═══ ИСХОДНЫЙ ТЕКСТ

В этом блуждании, в этом слиянии Ноан и Тао – все еще пара, и город-лабиринт слушается их обоих, приводя к еще одному центру, центру их отношений, домой. Диссоциативые блуждания не могут длиться вечно. Они прерываются довольно резко. Нужно ли Ноану и Тао входить в ее дом? Что там будет с ними?
Эрос, вероятно, не проснется – не было в их взаимодействии ничего эротического, только дружеская забота. Тогда и в дом входить не надо. Ноану пора делать выбор – духовность или Эрос? Но его Эрос пуст, и выбор предопределен.
«В путанице улиц города была определенная система: побродив, поплутав, досыта пошатавшись, человек выходил к собственному дому. Не избежали этой участи Ноан и Тао. Само собой, по тайной логике лабиринта, они очутились на улице Мягкой Кожи, подошли к дому с темными окнами, который оставили несколько часов назад, когда обильная медь на кухне еще отражала убывающий жар очага».

══════
═══ ЗАПИСАННЫЕ ДАННЫЕ

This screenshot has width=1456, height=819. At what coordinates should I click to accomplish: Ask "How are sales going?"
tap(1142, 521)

══════
═══ ЗАПИСАННЫЕ ДАННЫЕ

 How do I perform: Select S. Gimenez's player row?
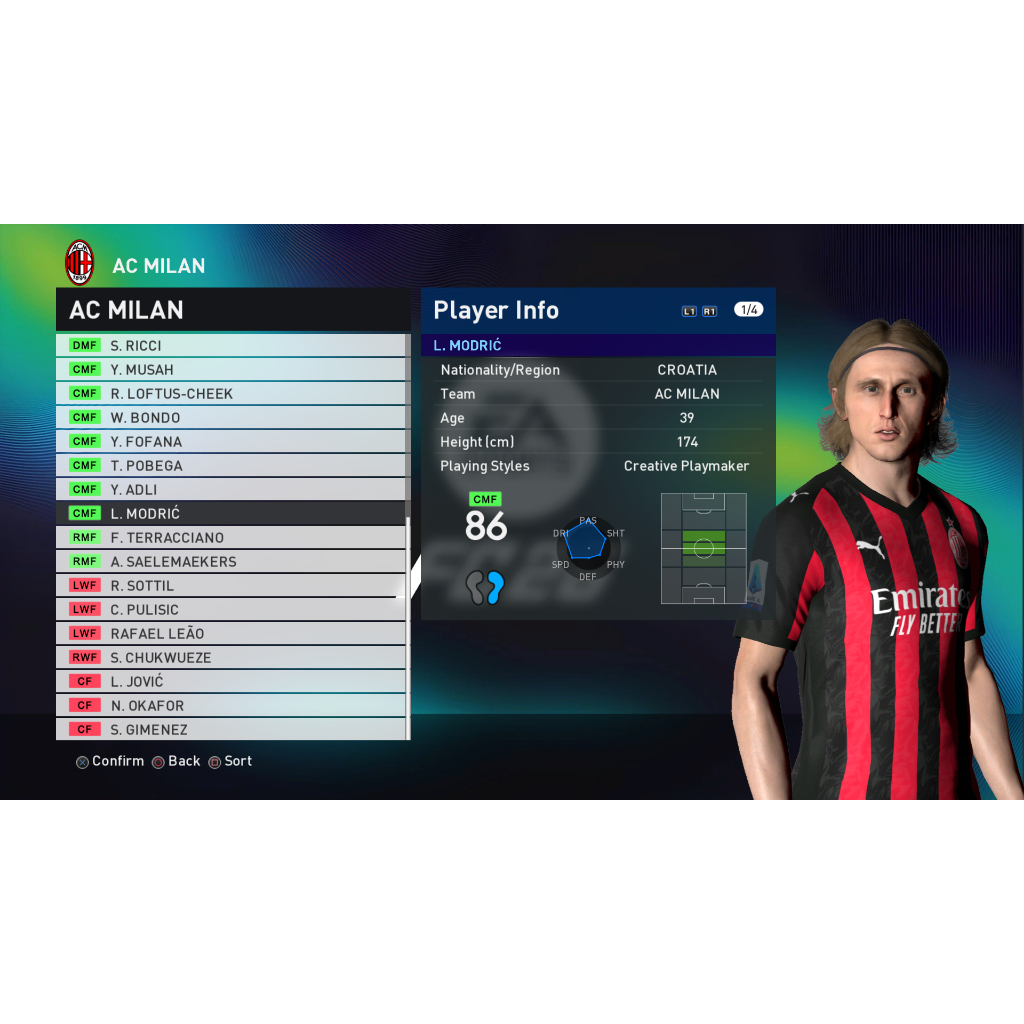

══════

ЗАДАНИЕ:
Продолжите текст о блуждании Ноана и Тао по городу-лабиринту, начав сразу после его последнего предложения.

ИТОГОВЫЙ ОТВЕТ:
Еще одно воплощение средоточия, очаг, хранитель чувств и жизненной энергии, угас. Обилие энергии создавалась за счет медных отражений, за счет космических мечтаниях о светилах.
У Ноана странное отношение с опорой – это его профессия, он архитектор. И он то стремится к ней, то уничтожает ее в своих летающих городах, то пытается как-то создать в отношениях. Но, поддерживая Тао, он исполняет рыцарский долг – вот из-за этого-то следования долгу его забота выглядит более теплой, чем есть – как огонь, отраженный в посуде. Посуда принадлежит Тао, и значит, она может неправильно оценить его чувства, посчитать его более привязанным к ней. Но, наверное, этого не происходит: состояние Ноана она оценивает очень верно и должна прекрасно видеть, что отражение в кухонной меди усиливает очень слабый огонь. О том, насколько она сама любит Ноана, мы, наверное, вообще не узнаем: она любила покойного брата и превратила Ноана в его подобие. Заботилась о нем, просила его поддержки. Это хорошие, грамотные отношения, но не любовь, не Эрос.
А вот и конец еще одного отрезка времени; конец карнавальной ночи.
«У этого дома, казавшегося теперь, как и соседние дома, мертвым, их ожидал бессмертный епископ».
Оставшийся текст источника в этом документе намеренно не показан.